> Selected excerpt:
>>>

Dimensions, resolution & background.
Head position & camera distance.
- Head height, measured from the bottom of the chin to the top of the head, must be between 33 mm and 37 mm (roughly 67–73% of the photo height).
- Eyes must sit between 23 mm and 28 mm from the bottom of the photo.
- The head must be centered horizontally in the frame with a small symmetrical margin on each side.
- Both shoulders must be square to the camera and visible. Three-quarter angles or rotated torsos are not accepted.
- The full face from chin to crown must be inside the frame with proper top margin.
Hong Kong accepts more than one size — we generate them all.
Hong Kong publishes more than one acceptable format depending on where you submit your application — domestic passport offices, the official online portal, and regional consulates abroad can each call for a different print or pixel size. We render every variant below from the same source photo, so the head sits at the same physical position across files, and each one arrives in your order email with a clear filename indicating which submission channel it's for.
Hong Kong Visa 40×50 mm
Primary · Print + DigitalHong Kong's official format — the same file works for both printed in-person submissions and the online portal upload.
Hong Kong Visa 1200×1600 px — e-Visa
Digital uploadSized for Hong Kong's e-Visa online application.
How recent the photo must be.
Your visa photo must have been taken within the last six months. A new photo is required sooner whenever your appearance has changed in a way that makes the old photo no longer recognizable.
You need a new photo if you’ve had…
- Facial surgery or a major change to facial structure
- A significant gain or loss of weight that visibly changes your face
- Large facial tattoos or piercings added or removed
- A gender transition that has changed your appearance
You do not need a new photo just because of…
- A new hair color
- Growing or removing a beard or moustache
- Ordinary, minor aging
- A new hairstyle that still leaves the face fully visible
Other things to know.
A few Hong Kong-specific points that catch applicants out.
Do not use the mainland China size
Hong Kong is a separate immigration jurisdiction. The 33 x 48 mm photo used for mainland China visas is undersized for an HK visa form and will be rejected, even when the packet is lodged through a Chinese Visa Application Service Centre. Always use the HK size.

<<<

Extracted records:
>>>

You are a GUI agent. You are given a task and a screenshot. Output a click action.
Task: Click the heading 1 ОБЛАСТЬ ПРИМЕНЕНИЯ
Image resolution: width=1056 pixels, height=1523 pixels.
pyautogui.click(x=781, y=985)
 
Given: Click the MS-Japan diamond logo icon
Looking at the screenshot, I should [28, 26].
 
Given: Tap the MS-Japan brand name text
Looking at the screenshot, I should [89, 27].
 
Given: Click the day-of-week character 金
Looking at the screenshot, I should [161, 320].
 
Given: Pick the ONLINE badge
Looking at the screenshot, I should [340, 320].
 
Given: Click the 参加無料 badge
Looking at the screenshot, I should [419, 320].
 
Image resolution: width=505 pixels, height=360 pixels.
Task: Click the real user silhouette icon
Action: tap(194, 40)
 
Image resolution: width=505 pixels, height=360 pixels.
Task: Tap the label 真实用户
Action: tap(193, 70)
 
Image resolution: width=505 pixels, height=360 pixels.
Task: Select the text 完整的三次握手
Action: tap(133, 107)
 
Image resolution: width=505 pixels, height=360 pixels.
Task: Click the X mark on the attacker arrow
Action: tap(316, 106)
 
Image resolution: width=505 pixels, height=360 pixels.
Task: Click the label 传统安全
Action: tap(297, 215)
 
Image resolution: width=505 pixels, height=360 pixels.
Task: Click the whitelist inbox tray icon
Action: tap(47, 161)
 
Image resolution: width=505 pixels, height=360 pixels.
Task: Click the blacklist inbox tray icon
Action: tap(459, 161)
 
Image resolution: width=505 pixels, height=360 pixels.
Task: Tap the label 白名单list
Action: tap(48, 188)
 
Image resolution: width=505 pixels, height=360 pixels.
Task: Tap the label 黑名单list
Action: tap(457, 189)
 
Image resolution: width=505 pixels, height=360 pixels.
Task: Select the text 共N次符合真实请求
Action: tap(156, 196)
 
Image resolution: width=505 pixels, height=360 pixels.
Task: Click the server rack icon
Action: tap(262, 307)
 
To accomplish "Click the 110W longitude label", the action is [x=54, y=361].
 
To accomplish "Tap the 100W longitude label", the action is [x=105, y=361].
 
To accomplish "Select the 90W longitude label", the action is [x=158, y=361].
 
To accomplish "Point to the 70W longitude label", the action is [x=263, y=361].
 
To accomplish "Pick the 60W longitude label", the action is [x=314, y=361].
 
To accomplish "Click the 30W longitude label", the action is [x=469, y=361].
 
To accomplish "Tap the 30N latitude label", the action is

<<<

> Explore the material:
(a) Edit the part of the Hong Kong visa photo guide between "- The full face" and "channel it's for.", inclusive, replacing "source photo" with "original image".
(b) Answer these questions using the Hong Kong visa photo guide.
(i) Within what period must the visa photo have been taken?
(ii) What photo size is used for mainland China visas?
(iii) How far from the bottom of the photo must the eyes sit?
(c) Write the next part of the Hong Kong visa photo guide, continuing after its final sentence.

> Task results:
(a)
- The full face from chin to crown must be inside the frame with proper top margin.
Hong Kong accepts more than one size — we generate them all.
Hong Kong publishes more than one acceptable format depending on where you submit your application — domestic passport offices, the official online portal, and regional consulates abroad can each call for a different print or pixel size. We render every variant below from the same original image, so the head sits at the same physical position across files, and each one arrives in your order email with a clear filename indicating which submission channel it's for.

(b)
(i) Within the last six months.
(ii) 33 x 48 mm.
(iii) Between 23 mm and 28 mm.

(c)
Paste, never staple
On paper application forms (ID 1003A and the other ID-series forms), the photograph must be glued or pasted into the photo box on the front page. Staples and paper clips through the photo are not accepted, and only one photograph is required per form.
e-Visa is a QR-coded PDF
Since the GovHK e-Visa rollout, the issued visa is a QR-coded PDF with no printed photo on it. The uploaded image is retained by ImmD for facial verification at e-Channels on arrival, so a compliant photo matters even though you never see it printed.
Mail goes to Tseung Kwan O
ImmD headquarters relocated to Tseung Kwan O in June 2024. Postal submissions addressed to the old Wan Chai Immigration Tower are returned undelivered, which delays the entire application.
Take your Hong Kong visa photo at home in three steps.
Free to check. You only pay when you keep it.
Print-quality requirements for in-person submissions.
When you submit a printed photo at a visa application centre, the paper, finish, and ink all matter. The points below cover the standards most consular missions accept.
- Print on photographic-quality paper at 600 DPI minimum.
- Use a matte or semi-gloss finish; high-gloss can produce reflections that confuse biometric scanners.
- Do not retouch, crop, or alter the photo after printing.
- Bring at least two identical prints when the submission channel calls for paper photos.